On Tue, Nov 18, 2025 at 05:00:45PM -0800, Jakub Kicinski wrote:
> On Tue, 18 Nov 2025 23:51:37 +0100 Jason A. Donenfeld wrote:
> > I mean, there is *tons* of generated code in the kernel. This is how it
> > works. And you *want the output to change when the tool changes*. That's
> > literally the point. It would be like if you wanted to check in all the
> > .o files, in case the compiler started generating different output, or
> > if you wanted the objtool output or anything else to be checked in. And
> > sheerly from a git perspective, it seems outrageous to touch a zillion
> > files every time the ynl code changes. Rather, the fact that it's
> > generated on the fly ensures that the ynl generator stays correctly
> > implemented. It's the best way to keep that code from rotting.
>
> CI checks validate that the files are up to date.
> There has been no churn to the kernel side of the generated code.

__________________________________________________

Please copy out the email exchange above about generated kernel code word for word, from start to finish.

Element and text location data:
__________________________________________________

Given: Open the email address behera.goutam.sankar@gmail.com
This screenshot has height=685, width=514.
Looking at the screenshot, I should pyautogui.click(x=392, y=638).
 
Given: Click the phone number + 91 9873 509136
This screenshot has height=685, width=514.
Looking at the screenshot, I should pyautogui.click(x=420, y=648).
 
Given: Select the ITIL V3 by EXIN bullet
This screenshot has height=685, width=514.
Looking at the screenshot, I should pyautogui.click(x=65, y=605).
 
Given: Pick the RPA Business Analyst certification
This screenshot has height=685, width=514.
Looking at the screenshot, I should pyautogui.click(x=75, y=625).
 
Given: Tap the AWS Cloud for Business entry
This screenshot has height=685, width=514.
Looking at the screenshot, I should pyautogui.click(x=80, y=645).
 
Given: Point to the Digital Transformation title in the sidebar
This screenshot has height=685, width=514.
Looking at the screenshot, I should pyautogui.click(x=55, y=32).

__________________________________________________

SOLUTION:
On Tue, Nov 18, 2025 at 05:00:45PM -0800, Jakub Kicinski wrote:
> On Tue, 18 Nov 2025 23:51:37 +0100 Jason A. Donenfeld wrote:
> > I mean, there is *tons* of generated code in the kernel. This is how it
> > works. And you *want the output to change when the tool changes*. That's
> > literally the point. It would be like if you wanted to check in all the
> > .o files, in case the compiler started generating different output, or
> > if you wanted the objtool output or anything else to be checked in. And
> > sheerly from a git perspective, it seems outrageous to touch a zillion
> > files every time the ynl code changes. Rather, the fact that it's
> > generated on the fly ensures that the ynl generator stays correctly
> > implemented. It's the best way to keep that code from rotting.
>
> CI checks validate that the files are up to date.
> There has been no churn to the kernel side of the generated code.